The U.S. Securities and Exchange Commission has charged two more Florida executives with participating in a truck investment venture that allegedly bilked investors out of $112 million. 

Ricardi Celicourt, 40, of Coconut Creek, and Brisly Guillaume, 39, of Boynton Beach, were named in a lawsuit filed by the SEC on Thursday in the U.S. District Court for the Southern District of Florida. The lawsuit charges both with violations of securities registration and broker-dealer registration provisions.

The SEC’s complaint alleges that over a more than two-year period — April 2021 until June 2023 — Celicourt and Guillaume helped raise nearly $109 million from 1,500 investors, mainly from Haitian-Americans, through an unregistered securities offering by Royal Bengal Logistics (RBL) of Coral Springs, Florida.

According to the complaint, Celicourt, who was RBL’s vice president of business development and investor relations, and Guillaume, who was director of business development and investor relations for the trucking and logistics firm, sold investments to the investing public.
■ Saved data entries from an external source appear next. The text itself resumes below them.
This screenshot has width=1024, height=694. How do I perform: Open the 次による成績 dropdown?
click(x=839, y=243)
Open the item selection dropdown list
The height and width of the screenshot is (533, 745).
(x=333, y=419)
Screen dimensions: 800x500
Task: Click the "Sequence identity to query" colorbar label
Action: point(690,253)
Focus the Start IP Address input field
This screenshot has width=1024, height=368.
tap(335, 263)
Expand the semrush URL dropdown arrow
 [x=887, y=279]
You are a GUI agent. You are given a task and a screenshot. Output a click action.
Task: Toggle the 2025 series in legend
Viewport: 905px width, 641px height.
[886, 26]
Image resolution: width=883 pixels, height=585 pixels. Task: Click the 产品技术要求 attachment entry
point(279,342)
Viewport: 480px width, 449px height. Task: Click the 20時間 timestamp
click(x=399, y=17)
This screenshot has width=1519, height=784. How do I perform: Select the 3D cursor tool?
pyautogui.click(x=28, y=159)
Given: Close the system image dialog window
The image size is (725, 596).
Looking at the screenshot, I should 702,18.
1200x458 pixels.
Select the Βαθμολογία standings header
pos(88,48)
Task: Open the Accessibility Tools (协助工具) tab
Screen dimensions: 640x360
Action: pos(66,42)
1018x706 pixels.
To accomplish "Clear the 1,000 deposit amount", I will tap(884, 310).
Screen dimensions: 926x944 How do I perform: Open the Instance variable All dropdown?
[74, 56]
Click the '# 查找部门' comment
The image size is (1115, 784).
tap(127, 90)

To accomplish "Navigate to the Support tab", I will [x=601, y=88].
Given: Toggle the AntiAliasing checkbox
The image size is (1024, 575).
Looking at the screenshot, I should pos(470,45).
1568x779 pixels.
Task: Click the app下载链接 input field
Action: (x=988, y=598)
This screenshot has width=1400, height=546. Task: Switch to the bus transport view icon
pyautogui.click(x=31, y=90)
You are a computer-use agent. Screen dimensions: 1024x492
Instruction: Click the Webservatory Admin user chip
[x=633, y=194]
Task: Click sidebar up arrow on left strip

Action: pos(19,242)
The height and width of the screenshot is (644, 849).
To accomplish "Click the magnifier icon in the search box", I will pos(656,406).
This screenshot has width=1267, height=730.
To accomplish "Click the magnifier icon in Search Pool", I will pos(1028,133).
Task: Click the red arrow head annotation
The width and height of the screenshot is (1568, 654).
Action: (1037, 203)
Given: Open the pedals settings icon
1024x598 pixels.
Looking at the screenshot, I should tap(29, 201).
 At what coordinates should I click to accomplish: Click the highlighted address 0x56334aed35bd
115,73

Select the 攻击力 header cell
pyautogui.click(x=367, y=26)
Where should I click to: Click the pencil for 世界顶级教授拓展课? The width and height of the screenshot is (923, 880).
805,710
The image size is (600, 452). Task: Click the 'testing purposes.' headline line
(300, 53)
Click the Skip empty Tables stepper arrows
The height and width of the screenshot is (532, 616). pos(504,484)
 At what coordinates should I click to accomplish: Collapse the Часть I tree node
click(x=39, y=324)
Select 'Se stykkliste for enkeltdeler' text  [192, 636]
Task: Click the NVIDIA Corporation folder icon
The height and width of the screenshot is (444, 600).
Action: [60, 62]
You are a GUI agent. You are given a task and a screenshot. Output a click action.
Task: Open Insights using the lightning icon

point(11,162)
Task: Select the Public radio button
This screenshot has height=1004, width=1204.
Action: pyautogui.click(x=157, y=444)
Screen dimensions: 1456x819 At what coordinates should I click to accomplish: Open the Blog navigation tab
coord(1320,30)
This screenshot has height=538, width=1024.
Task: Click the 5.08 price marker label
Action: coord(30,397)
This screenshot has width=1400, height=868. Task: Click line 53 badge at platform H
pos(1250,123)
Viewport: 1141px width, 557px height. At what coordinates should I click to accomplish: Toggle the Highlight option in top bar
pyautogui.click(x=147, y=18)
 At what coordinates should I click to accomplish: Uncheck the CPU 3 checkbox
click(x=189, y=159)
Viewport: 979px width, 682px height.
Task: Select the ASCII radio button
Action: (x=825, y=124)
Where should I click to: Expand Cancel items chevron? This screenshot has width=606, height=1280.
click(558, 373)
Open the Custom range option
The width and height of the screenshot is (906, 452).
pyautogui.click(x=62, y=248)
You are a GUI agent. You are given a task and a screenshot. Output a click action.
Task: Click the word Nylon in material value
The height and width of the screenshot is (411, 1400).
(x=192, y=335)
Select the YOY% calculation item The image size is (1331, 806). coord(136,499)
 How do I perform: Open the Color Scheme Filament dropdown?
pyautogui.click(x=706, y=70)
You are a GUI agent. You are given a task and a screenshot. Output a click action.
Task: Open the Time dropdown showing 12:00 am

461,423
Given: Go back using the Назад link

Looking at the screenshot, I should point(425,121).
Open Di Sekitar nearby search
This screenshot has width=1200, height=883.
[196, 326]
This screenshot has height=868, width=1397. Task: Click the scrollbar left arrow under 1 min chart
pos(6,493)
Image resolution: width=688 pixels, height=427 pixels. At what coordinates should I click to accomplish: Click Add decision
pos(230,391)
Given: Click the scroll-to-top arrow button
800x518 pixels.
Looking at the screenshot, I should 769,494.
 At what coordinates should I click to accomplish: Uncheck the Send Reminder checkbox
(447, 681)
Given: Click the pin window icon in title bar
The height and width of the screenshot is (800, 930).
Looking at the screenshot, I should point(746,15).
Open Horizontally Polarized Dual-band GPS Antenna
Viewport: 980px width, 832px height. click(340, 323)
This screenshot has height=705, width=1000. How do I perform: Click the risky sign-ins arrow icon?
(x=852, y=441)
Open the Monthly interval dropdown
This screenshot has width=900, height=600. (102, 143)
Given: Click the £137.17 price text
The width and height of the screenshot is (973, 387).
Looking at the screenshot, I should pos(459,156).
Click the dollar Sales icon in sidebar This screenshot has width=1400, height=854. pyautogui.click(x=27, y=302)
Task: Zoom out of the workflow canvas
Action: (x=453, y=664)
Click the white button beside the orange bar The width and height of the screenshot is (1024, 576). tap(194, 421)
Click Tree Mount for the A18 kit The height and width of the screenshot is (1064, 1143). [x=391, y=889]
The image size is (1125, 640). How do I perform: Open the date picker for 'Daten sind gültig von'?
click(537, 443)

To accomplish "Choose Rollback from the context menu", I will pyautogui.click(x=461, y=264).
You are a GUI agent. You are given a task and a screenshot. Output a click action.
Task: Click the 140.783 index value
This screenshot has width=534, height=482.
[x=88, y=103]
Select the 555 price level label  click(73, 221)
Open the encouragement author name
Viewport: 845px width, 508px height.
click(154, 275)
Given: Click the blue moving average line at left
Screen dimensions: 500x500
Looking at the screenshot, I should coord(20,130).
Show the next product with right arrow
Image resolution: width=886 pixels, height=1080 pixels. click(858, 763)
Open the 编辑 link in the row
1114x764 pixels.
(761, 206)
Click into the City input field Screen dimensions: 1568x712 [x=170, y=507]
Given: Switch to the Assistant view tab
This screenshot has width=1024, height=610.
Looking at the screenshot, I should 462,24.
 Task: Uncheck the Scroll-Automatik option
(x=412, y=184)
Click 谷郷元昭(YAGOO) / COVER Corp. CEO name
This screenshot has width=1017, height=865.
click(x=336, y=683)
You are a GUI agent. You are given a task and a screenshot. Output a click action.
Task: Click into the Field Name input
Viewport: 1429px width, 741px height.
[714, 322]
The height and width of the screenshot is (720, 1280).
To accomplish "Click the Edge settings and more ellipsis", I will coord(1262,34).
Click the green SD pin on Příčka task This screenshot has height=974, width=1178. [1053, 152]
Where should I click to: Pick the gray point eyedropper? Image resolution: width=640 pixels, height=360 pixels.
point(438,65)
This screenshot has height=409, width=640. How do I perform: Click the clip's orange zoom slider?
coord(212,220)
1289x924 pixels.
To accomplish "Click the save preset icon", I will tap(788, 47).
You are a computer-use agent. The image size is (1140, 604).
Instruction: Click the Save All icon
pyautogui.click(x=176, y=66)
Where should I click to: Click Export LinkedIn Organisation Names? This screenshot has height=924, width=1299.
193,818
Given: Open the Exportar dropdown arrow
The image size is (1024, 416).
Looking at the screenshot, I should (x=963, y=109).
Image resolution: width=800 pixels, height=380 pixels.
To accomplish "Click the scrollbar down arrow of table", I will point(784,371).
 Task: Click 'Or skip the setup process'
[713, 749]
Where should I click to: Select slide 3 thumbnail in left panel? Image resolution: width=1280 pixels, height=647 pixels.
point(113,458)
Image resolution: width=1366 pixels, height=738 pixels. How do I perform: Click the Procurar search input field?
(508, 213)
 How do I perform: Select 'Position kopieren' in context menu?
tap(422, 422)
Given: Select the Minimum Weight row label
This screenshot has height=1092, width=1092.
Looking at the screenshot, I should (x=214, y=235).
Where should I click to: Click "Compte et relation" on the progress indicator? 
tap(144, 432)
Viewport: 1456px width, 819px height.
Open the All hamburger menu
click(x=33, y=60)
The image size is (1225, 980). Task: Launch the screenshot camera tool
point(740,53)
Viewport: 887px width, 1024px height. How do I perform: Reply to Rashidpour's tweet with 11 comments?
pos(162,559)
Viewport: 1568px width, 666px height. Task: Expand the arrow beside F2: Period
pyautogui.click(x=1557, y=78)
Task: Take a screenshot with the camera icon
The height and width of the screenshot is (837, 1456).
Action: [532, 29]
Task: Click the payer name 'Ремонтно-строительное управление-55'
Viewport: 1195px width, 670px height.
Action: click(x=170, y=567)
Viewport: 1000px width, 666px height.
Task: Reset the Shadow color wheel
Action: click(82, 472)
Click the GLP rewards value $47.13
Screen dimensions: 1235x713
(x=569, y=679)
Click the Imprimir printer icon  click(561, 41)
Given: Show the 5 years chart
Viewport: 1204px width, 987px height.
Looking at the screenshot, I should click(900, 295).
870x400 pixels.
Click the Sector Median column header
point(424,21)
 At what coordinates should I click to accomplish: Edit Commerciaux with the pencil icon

The SEC claims neither had been registered as brokers or dealers or associated with a registered broker-dealer. Court documents also state that the two executives received approximately $1.3 million in transaction-based bonuses for their roles in the alleged Ponzi scheme.

The Federal Motor Carrier Safety Administration’s SAFER website states that Royal Bengal Logistics’ common carrier authority…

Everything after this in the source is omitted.